3. Experimental and results
In an experiment carried out at bending-magnet beamline BM26A (DUBBLE) of the ESRF, a 127 µm-thick polyimide scatter foil (Kyele et al., 2007) was used. The foil was positioned at an angle of 16° and the beam profile had a Gaussian shape with a reported FWHM of 1532 µm × 545 µm in the horizontal (x) and vertical (z) direction, respectively. The energy of the X-ray photons was fixed at 12 keV. We have used a similar size beam for a series of ray-trace calculations. The sensor used to record the scattered intensities was a monolithic active pixel sensor with a 3 mm-thick fibre-optic faceplate coated with a terbium-doped gadolinium oxysulfide (Gadox) phosphor. This sensor has an active area of 800 × 800 pixels with a single pixel area of 7 µm × 7 µm. Two experiments were performed: one without a collimator (Fig. 1) and one with a collimator (Fig. 2). The square-hole collimator used had a pitch p of 500 µm and a hole size s of 400 µm. Two collimator heights were used: for the active pixel sensor experiments D was 3 mm, whereas the measurement with the CCD detector was carried out with a collimator of height 50 mm.
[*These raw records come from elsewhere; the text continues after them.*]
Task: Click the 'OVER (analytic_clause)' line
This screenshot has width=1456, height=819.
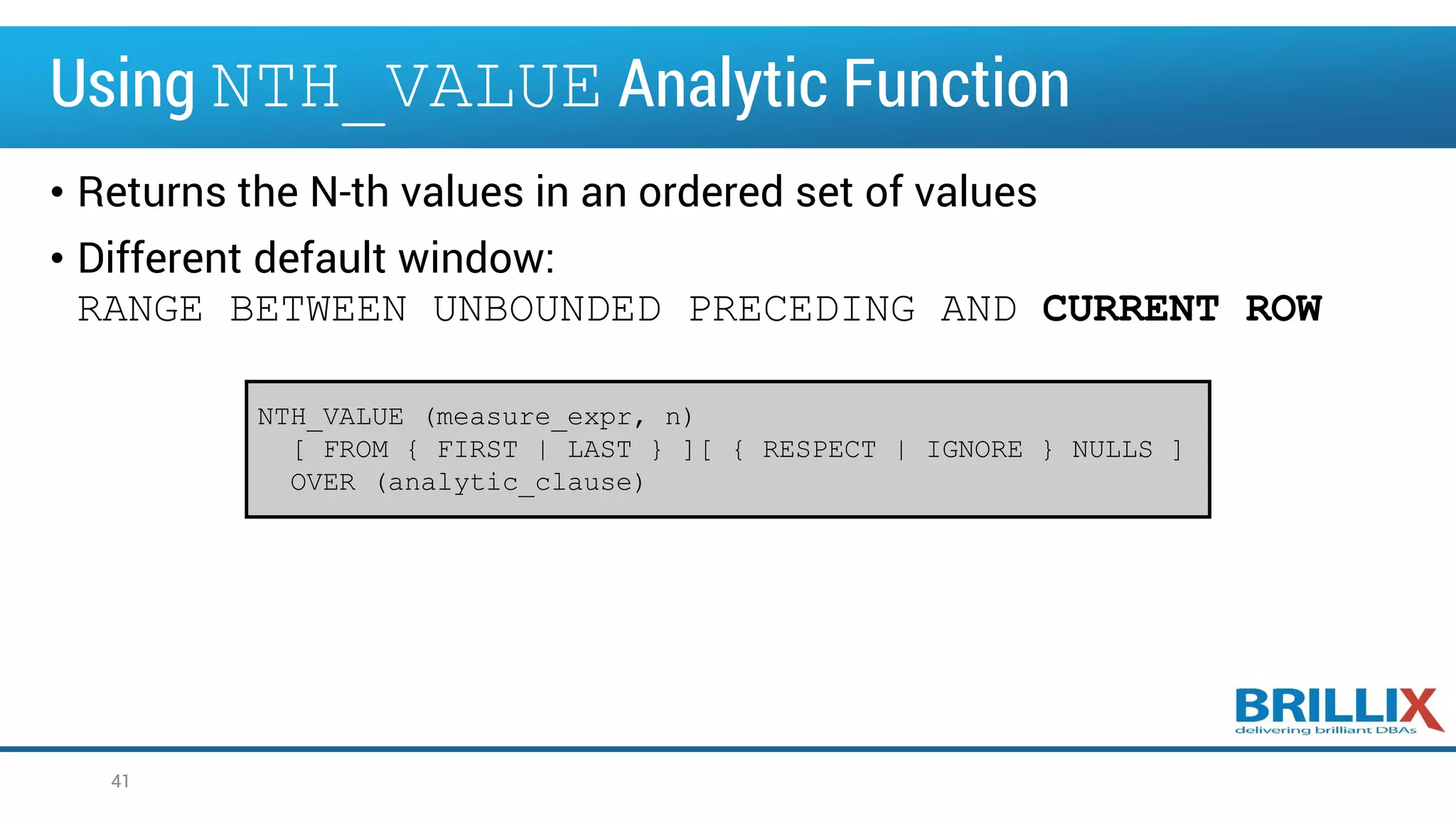Action: tap(467, 483)
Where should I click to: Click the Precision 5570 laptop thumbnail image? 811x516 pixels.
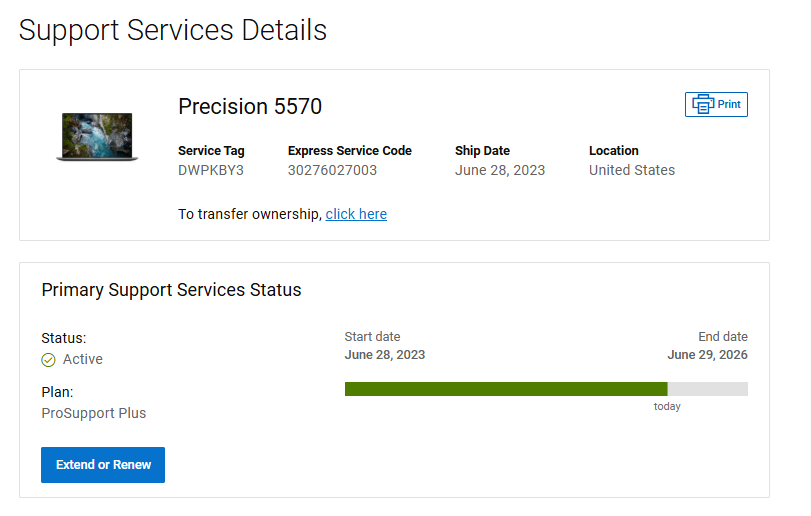click(97, 137)
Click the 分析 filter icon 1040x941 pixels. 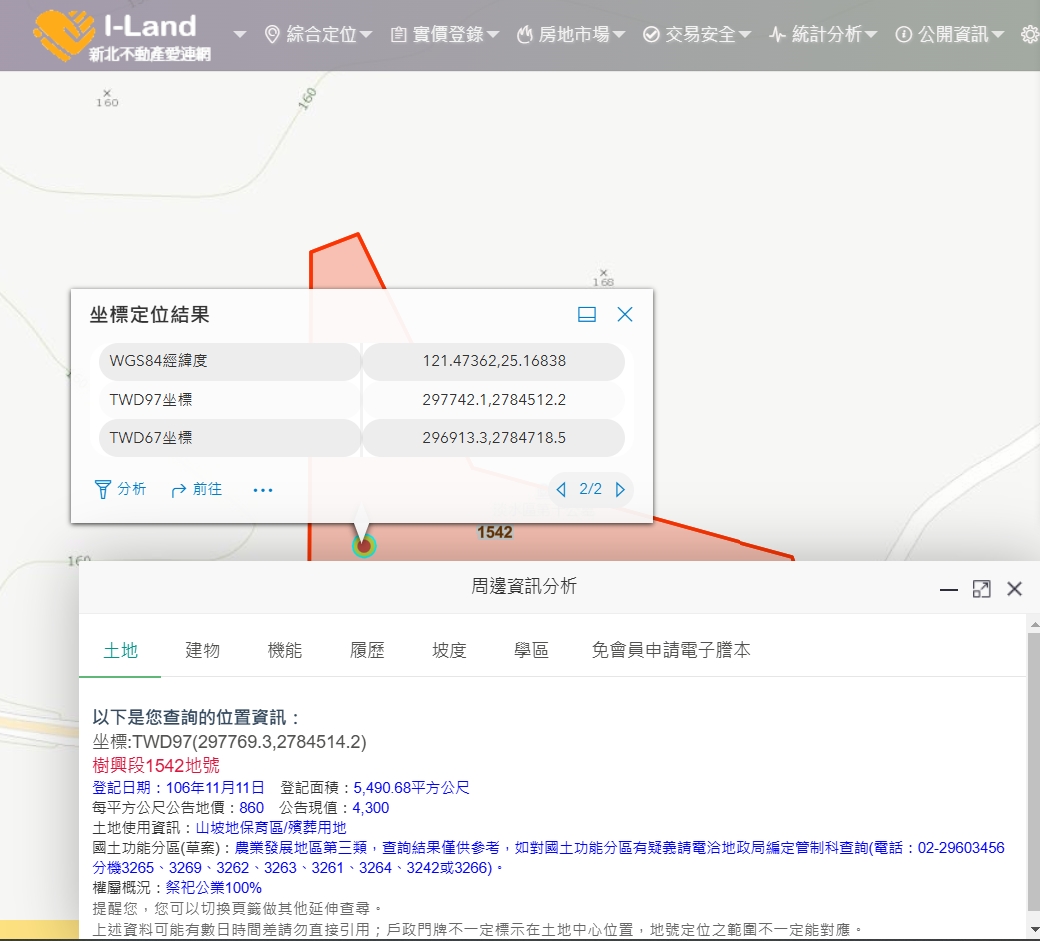(102, 489)
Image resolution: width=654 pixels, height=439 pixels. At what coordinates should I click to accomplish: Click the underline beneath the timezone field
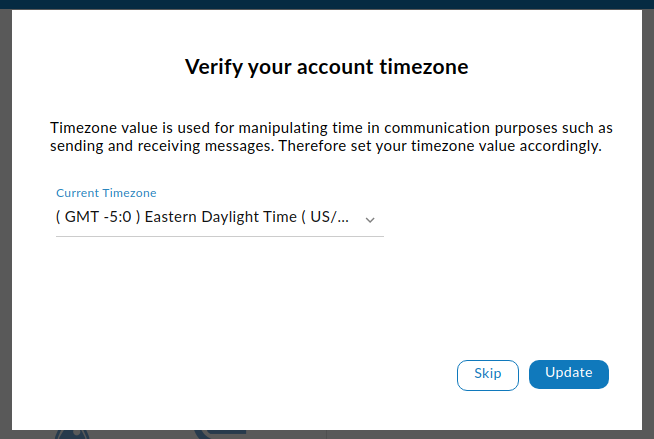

3.1. Uncollimated detection
The intensity of the scattered radiation was recorded with the detector placed in close proximity to the scatter foil (see Fig. 1). The distance between the centre of the beam and the scintillator was 5 mm. The measured intensity distribution (Fig. 3a) is shown together with the result of our ray-trace calculation (Fig. 3b). In this calculation we used a slightly smaller size of the incident beam of 1432 µm × 545 µm. The ray-trace calculation is scaled to the data for comparison.
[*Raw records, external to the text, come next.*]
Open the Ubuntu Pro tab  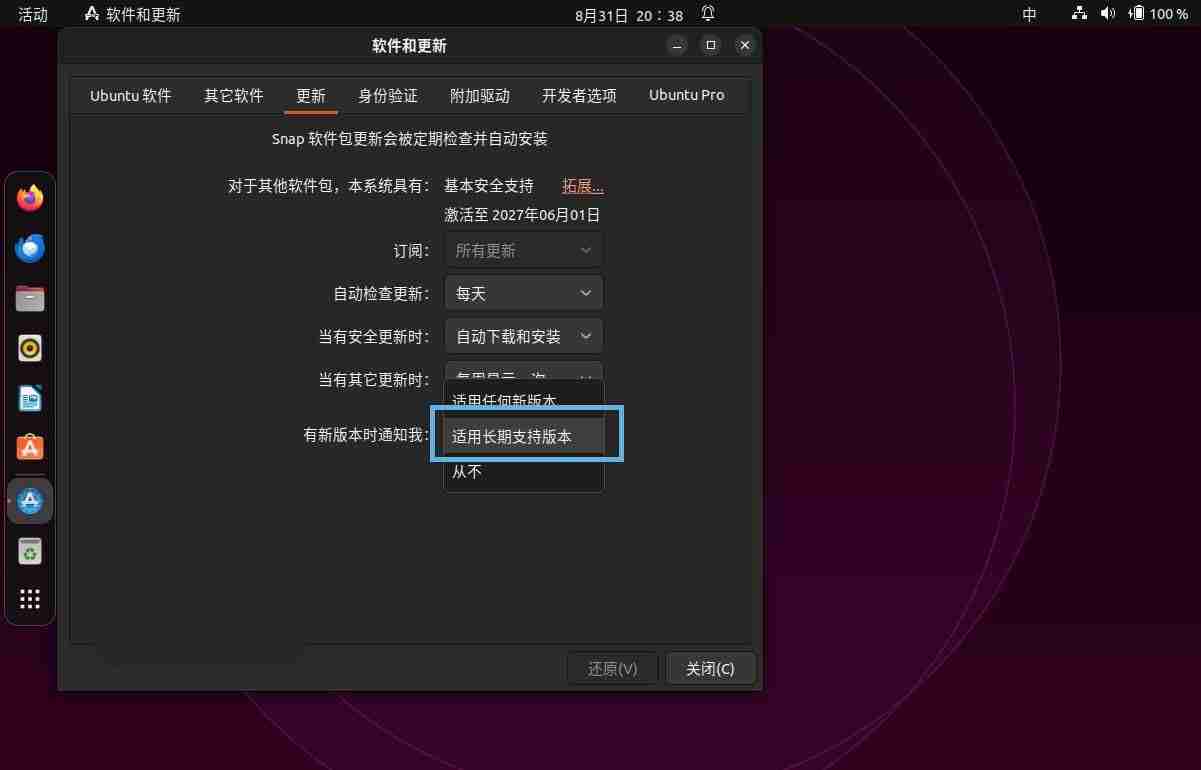coord(686,95)
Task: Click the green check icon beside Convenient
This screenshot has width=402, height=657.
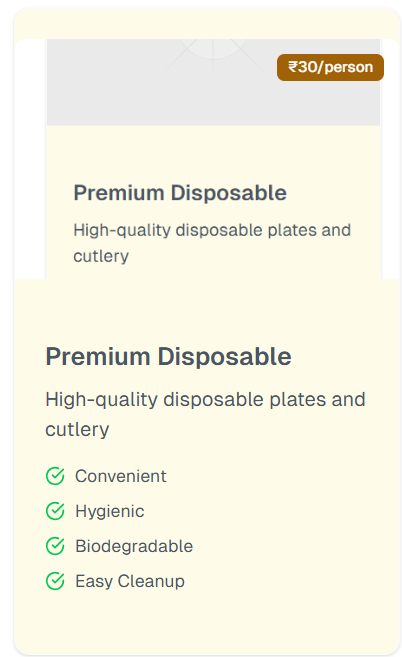Action: 55,476
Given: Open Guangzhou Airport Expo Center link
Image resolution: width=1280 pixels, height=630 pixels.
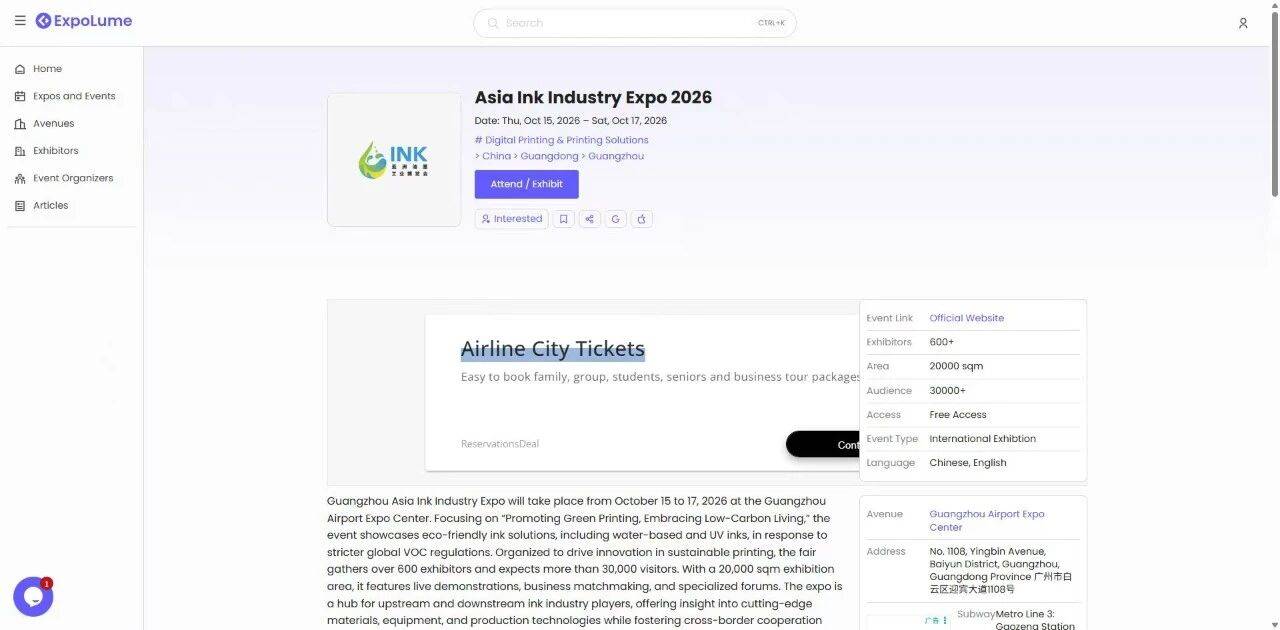Looking at the screenshot, I should point(987,520).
The difference image shown in Fig. 3(c) highlights the non-uniform response of the polycrystalline scintillator foil and systematic deviations around its perimeter as highlighted by the difference profiles shown in Fig. 3(d).
3.2. Collimated detection
A series of ray-trace calculations were performed to study the influence of key device parameters that include collimator height, open area and pitch on device response using a typical beam size. The collimator was placed at a distance L of 5 mm below the scatter foil and the detector was located directly below the collimator. Most calculations were performed with an extended source similar in size to that of the X-ray beam used during experiments at BM26A with the active pixel detector. Finally, ray-trace calculations were compared with experimental data of two different experiments.
3.2.1. Collimator height
To determine the dependency of the integrated intensity on collimator height for our Gaussian source, ray-trace calculations were carried out with the collimator height increased in steps of 3 mm with a starting height of 3 mm. Fig. 4 shows the integrated intensity as a function of collimator height. Over this large range the spatial resolution distance R will vary from 1.1 to 2.6 times the collimator hole size s.
3.2.2. Collimator open area
A further parameter of interest is the effective open area of the collimator. Manufacturing restrictions of collimators place an upper limit on the effective open area of about 80%. For high-resolution collimators the effective open area would be no more than about 50%. In order to investigate the integrated intensity as a function of the open area for an extended source, we have performed a series of ray-trace calculations with a fixed collimator pitch, p, of 500 µm. For a point source the efficiency for a given collimator with an open area (s/p)2 is given by (3).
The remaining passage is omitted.